A titre de distinction, le charge–ayant avait obtenu l’insigne faveur d’empoigner la queue du quadrupède ce qui est une habitude en honneur dans ce pays et procure un grand soulagement lorsqu’il s’agit de gravir en compagnie d’un mulet chargé les rapides sentiers.
Arrivé sur les lieux, le devin examina tout avec une profonde attention, il sonda la terre, fit de nombreux gestes plus étranges les uns que les autres, frappa du pied, regarda le ciel, fit une révérence à chacun des quatre points cardinaux, se prosterna, tourna trois fois sur place, se prosterna de nouveau. Puis, se portant vers le point où l’on parquait les bestiaux durant les premiers jours de la saison il prescrivit que : Si l’on ne pouvait pas « alper le premier mardi après la Saint-Jean, il fallait rigoureusement éviter de le faire les jours suivants et attendre patiemment la semaine d’après, tout en se gardant du mercredi et du vendredi !…
Le curé de Bagnes d’alors, essaya, dit-on, de combattre cette foi qui s’établissait en concurrence de la foi religieuse, mais ce fut en vain : il trouva à qui parler.
On reconnut, de toutes parts, que les intéressés s’étaient bien trouvés d’avoir suivi les instructions du devin, lesquelles furent si bien appliquées qu’aujourd’hui encore, ils ne fixeraient à aucun prix la montée des bestiaux à un mercredi ou à un vendredi.

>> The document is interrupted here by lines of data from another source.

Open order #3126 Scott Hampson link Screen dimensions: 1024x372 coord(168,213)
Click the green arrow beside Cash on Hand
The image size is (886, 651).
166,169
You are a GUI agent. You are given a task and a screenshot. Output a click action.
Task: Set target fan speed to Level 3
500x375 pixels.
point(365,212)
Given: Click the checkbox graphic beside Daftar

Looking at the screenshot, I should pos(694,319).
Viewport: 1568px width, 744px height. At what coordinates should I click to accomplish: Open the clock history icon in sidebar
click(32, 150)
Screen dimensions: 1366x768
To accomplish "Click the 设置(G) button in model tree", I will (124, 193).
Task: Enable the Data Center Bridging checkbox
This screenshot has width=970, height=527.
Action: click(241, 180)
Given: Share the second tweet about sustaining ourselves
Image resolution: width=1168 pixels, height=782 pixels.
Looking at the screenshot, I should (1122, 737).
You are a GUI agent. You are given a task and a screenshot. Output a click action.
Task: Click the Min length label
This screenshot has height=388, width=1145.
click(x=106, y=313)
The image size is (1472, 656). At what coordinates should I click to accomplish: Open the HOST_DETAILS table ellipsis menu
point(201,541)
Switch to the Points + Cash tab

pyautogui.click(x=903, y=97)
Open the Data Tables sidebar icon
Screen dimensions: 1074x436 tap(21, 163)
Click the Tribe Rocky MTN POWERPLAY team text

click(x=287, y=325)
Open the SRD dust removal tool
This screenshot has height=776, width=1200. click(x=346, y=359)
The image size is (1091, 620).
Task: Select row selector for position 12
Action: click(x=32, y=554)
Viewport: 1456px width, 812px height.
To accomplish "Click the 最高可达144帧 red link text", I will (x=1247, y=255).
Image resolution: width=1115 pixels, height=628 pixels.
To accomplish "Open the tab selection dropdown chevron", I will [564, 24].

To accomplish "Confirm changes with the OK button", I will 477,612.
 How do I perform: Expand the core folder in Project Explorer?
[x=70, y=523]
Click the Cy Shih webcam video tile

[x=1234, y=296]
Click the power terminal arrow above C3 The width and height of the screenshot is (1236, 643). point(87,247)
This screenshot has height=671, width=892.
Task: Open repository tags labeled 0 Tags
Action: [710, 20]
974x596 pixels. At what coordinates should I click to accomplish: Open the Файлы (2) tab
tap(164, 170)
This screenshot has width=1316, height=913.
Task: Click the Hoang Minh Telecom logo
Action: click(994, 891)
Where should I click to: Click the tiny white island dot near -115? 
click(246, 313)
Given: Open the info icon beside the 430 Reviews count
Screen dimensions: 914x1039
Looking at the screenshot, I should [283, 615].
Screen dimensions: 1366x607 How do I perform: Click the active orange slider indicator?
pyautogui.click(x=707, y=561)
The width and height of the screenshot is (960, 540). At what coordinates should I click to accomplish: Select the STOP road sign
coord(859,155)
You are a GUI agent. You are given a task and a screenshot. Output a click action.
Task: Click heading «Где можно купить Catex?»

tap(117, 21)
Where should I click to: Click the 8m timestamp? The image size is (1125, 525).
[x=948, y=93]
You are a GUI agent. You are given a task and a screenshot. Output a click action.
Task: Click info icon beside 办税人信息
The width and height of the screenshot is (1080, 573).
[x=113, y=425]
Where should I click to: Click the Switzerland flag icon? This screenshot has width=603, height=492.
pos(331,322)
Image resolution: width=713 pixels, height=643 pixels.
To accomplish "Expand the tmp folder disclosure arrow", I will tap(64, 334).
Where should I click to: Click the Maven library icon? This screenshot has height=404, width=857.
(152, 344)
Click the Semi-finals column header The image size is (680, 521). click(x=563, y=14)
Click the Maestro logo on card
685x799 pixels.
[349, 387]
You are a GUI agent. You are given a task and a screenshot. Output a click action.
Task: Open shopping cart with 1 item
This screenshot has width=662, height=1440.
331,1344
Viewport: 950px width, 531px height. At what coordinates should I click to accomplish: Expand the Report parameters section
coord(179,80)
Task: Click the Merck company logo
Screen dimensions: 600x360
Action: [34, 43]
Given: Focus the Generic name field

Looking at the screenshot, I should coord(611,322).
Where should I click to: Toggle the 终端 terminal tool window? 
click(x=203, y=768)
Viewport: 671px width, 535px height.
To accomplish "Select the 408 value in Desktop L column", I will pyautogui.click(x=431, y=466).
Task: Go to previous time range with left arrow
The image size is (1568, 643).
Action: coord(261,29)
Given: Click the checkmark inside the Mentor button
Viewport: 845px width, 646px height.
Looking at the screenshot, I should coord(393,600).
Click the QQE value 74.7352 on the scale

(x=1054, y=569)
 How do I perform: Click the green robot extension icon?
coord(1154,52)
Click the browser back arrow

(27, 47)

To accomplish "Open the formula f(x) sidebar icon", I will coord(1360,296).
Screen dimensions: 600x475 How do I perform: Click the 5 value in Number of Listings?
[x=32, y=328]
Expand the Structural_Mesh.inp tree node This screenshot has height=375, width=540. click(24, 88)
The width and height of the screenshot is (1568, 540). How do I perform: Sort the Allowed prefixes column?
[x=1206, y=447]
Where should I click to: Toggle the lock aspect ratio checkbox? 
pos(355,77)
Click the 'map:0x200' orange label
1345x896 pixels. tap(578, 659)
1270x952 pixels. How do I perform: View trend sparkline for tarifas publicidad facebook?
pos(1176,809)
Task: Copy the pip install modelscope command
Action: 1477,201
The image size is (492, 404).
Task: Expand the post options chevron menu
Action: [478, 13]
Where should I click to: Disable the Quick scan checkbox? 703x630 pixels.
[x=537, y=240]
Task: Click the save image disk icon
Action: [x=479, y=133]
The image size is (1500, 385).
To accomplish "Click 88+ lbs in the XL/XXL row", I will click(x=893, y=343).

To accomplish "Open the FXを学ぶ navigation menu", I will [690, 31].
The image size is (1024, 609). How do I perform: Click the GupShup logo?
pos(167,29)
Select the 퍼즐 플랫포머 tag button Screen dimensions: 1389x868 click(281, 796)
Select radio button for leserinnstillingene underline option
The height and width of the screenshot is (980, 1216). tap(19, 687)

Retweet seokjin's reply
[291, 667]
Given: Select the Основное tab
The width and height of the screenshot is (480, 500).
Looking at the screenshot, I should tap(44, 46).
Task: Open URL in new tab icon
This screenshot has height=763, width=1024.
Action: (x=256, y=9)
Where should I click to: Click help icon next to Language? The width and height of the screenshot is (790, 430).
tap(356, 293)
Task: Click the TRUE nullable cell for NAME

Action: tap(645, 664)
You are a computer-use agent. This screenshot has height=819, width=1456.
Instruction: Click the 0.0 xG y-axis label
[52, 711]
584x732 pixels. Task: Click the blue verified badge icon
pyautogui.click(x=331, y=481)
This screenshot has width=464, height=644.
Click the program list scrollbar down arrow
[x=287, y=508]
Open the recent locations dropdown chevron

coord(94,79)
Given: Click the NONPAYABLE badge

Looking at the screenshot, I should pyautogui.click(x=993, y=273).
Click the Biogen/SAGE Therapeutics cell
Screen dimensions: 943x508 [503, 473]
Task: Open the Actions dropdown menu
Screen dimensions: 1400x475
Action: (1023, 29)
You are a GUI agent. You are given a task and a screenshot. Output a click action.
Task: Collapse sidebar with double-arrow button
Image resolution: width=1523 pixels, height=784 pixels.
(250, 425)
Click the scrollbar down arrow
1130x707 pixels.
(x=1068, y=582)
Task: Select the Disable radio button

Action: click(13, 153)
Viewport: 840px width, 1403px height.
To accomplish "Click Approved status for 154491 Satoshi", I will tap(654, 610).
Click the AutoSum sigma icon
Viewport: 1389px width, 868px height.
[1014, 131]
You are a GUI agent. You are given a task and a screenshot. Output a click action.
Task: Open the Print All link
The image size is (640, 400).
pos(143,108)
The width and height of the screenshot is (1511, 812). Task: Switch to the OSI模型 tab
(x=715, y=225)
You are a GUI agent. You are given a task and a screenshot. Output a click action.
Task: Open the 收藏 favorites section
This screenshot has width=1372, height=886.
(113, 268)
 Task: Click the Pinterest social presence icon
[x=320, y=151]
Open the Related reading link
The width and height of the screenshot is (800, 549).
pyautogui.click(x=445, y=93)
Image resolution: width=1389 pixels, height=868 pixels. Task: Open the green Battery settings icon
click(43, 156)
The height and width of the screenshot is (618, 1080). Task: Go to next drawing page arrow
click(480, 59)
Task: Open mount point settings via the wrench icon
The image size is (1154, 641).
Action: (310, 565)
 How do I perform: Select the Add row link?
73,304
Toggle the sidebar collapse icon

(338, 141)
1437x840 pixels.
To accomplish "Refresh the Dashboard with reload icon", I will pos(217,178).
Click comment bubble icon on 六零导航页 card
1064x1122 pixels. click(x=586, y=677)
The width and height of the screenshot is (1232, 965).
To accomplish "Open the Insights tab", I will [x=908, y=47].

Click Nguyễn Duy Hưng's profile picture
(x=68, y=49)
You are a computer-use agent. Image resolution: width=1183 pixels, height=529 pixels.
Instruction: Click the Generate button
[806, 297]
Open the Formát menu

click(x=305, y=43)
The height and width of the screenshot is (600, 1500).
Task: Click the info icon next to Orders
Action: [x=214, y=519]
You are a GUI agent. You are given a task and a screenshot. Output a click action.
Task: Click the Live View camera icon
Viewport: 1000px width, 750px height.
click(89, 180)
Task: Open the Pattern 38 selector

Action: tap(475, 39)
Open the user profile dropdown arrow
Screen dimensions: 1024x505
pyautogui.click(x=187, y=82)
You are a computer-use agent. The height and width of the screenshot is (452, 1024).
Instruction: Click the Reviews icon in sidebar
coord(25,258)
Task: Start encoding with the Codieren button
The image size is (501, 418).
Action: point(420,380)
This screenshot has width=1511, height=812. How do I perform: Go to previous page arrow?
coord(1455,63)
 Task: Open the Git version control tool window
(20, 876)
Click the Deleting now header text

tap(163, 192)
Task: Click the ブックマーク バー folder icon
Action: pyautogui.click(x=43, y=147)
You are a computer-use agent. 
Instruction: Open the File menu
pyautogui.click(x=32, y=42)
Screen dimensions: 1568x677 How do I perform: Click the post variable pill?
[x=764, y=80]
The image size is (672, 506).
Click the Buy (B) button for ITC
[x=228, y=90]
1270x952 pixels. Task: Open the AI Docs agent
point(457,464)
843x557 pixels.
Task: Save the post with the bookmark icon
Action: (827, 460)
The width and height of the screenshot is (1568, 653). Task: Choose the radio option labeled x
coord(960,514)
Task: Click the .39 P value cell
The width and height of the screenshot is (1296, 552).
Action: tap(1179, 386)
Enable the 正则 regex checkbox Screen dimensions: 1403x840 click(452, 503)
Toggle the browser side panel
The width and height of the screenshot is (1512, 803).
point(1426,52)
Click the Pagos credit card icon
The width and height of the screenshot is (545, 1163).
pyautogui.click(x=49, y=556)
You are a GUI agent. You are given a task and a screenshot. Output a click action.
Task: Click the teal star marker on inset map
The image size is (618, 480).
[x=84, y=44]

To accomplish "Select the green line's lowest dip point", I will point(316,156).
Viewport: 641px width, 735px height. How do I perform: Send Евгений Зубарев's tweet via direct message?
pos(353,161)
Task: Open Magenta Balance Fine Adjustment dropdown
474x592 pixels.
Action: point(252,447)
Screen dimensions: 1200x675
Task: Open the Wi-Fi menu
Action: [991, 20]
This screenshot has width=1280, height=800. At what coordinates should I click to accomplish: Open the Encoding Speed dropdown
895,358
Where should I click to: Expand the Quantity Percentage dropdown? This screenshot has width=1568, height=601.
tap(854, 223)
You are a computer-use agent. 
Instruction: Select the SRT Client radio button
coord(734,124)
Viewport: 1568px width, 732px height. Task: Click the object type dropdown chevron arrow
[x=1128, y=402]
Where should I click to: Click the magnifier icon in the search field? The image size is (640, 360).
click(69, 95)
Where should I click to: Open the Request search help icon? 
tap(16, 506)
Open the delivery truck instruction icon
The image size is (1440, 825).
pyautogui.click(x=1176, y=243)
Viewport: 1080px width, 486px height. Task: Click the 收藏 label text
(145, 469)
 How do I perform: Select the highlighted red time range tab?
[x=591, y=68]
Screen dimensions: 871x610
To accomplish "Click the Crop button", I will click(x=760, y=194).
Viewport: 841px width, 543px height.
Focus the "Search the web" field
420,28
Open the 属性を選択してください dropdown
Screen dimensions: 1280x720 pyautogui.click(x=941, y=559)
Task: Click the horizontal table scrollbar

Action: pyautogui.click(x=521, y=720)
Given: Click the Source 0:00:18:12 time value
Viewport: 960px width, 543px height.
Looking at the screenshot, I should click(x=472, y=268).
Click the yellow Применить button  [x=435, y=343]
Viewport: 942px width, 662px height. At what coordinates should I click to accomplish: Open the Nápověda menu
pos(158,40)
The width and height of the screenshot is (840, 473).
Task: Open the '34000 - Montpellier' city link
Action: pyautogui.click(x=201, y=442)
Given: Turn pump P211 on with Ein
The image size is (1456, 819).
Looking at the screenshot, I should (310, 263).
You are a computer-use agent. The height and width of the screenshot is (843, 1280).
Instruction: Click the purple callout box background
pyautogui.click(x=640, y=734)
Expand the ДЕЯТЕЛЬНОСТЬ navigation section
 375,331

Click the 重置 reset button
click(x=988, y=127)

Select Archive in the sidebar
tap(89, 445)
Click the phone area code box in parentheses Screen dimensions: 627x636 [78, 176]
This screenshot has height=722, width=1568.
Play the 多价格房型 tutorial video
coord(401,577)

Toutefois, certaines rumeurs tendraient à atténuer les mystiques connaissances de ce devin, en accréditant qu’il pousse sur certains parages de la montagne une herbe dont le suc serait vénéneux durant la floraison.
Les injonctions de l’étrange personnage ne seraient ainsi qu’un artifice habilement combiné pour empêcher l’arrivée du bétail sur les lieux avant la complète maturité de cette plante restée inconnue.